*REQUIRED WORK*
Lay out the data from its first line through the line containing "Action: [292, 8]" as a Markdown table with two columns, Row and Data line. Number each row and leave out blank lines.
START
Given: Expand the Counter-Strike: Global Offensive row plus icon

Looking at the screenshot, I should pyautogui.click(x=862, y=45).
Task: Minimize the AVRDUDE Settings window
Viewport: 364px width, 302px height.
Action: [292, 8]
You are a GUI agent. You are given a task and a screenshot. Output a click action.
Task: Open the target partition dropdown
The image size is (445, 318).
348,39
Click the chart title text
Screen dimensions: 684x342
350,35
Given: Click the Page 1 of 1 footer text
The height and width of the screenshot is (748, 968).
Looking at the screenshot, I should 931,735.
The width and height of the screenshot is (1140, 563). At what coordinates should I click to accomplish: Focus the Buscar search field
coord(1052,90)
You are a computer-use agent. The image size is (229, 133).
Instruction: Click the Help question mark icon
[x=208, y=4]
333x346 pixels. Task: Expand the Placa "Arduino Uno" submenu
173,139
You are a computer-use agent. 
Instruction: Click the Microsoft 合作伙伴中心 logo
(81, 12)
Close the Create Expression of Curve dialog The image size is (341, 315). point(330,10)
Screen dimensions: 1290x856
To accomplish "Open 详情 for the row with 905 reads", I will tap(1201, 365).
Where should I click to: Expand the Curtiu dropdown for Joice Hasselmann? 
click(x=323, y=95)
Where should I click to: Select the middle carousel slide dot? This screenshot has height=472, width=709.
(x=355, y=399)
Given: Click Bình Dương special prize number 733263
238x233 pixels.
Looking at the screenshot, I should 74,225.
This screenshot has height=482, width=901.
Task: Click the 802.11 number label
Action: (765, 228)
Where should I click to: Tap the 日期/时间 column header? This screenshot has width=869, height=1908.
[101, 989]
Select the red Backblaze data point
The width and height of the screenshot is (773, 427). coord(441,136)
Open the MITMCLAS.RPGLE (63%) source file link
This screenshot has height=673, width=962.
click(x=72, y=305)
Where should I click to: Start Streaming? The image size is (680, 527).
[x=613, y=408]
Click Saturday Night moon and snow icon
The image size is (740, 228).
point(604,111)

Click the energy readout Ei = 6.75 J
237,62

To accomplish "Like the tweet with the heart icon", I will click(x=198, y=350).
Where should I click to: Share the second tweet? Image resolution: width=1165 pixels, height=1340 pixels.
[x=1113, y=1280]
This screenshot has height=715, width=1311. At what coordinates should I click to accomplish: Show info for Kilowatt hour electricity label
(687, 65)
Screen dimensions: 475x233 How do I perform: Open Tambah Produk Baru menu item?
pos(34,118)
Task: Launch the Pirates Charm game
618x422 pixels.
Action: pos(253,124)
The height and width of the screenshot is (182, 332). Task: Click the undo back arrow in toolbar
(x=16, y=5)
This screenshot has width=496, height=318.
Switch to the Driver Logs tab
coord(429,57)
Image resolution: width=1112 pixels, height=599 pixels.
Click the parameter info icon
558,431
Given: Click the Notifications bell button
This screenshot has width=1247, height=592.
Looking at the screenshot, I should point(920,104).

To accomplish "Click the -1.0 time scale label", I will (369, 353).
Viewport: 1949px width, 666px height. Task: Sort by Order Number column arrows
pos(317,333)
END
*TASK OUTPUT*
| Row | Data line |
|---|---|
| 1 | Given: Expand the Counter-Strike: Global Offensive row plus icon |
| 2 | Looking at the screenshot, I should pyautogui.click(x=862, y=45). |
| 3 | Task: Minimize the AVRDUDE Settings window |
| 4 | Viewport: 364px width, 302px height. |
| 5 | Action: [292, 8] |